▸ Aim of the exercise
After finding the line with "Select the Document list item label" in the data below, set down exactly each line through the one with "Where should I click to: Click the Rejected", inclusive, and stop there.

──────────

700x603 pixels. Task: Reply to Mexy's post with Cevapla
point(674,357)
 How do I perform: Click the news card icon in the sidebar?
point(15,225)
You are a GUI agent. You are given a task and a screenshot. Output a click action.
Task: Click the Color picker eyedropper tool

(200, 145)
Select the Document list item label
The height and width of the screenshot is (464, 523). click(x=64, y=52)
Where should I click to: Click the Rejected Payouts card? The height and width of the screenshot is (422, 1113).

──────────

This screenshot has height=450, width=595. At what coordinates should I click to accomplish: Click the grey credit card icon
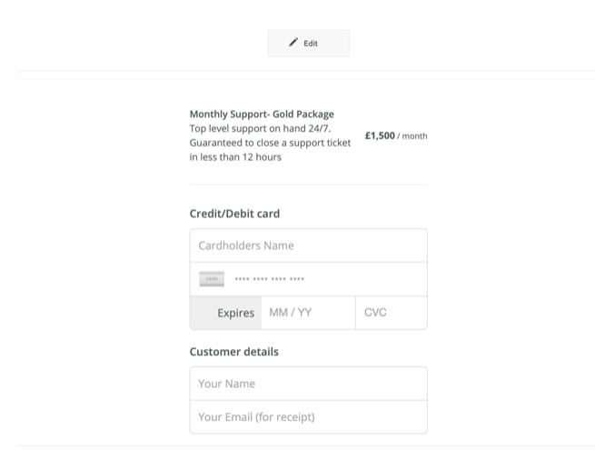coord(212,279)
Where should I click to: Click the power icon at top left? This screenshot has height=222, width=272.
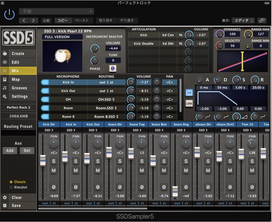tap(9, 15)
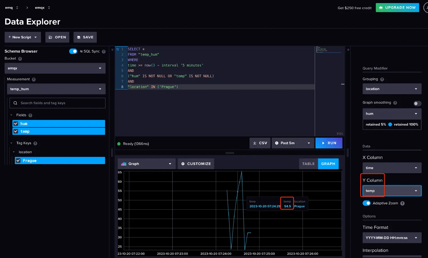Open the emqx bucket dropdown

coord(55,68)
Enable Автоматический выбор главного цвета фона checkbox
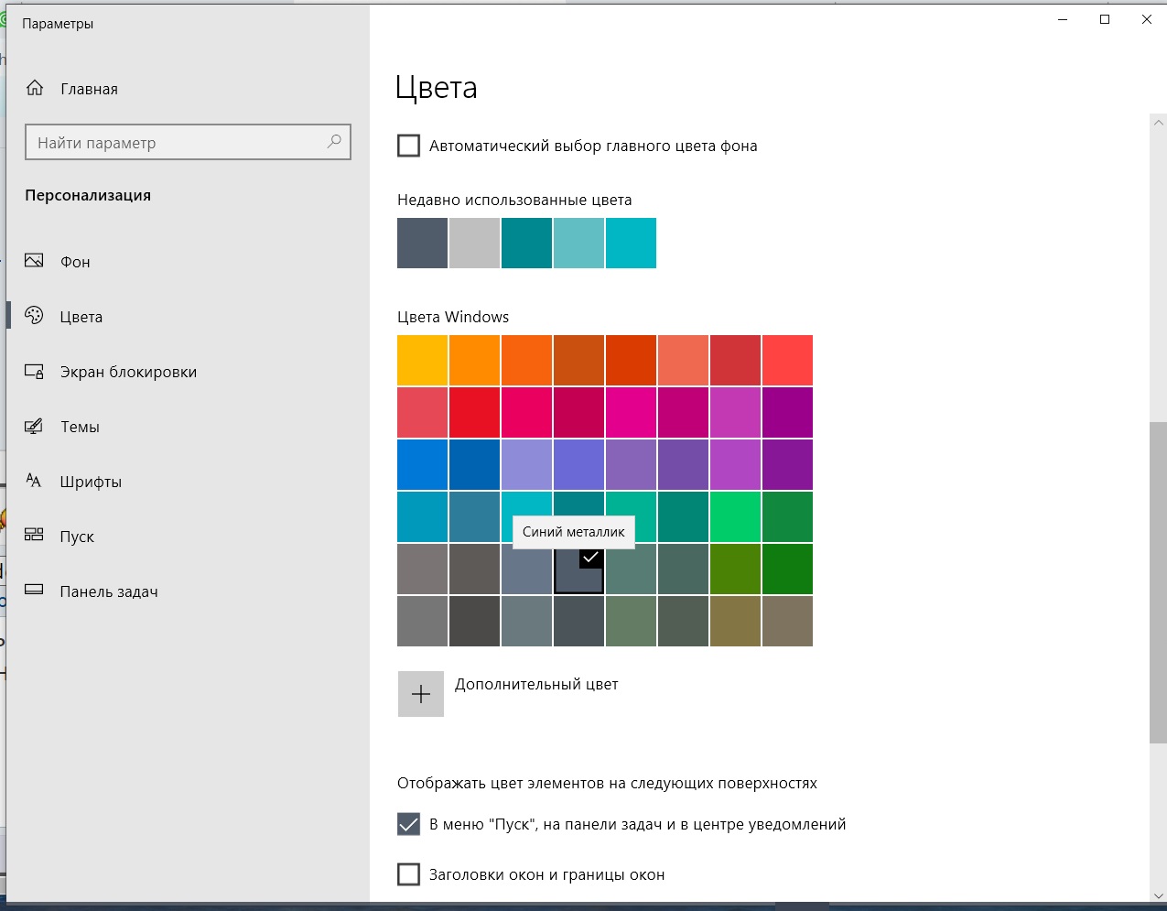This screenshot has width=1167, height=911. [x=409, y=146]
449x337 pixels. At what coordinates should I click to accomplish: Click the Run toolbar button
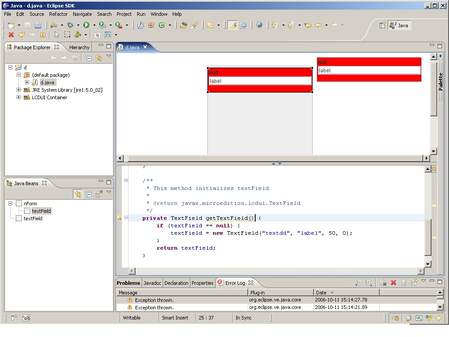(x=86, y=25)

──────────

▸ Solution for this problem
Select the Document list item label
The height and width of the screenshot is (464, 523). click(x=64, y=52)
Where should I click to: Click the Rejected Payouts card? The height and width of the screenshot is (422, 1113).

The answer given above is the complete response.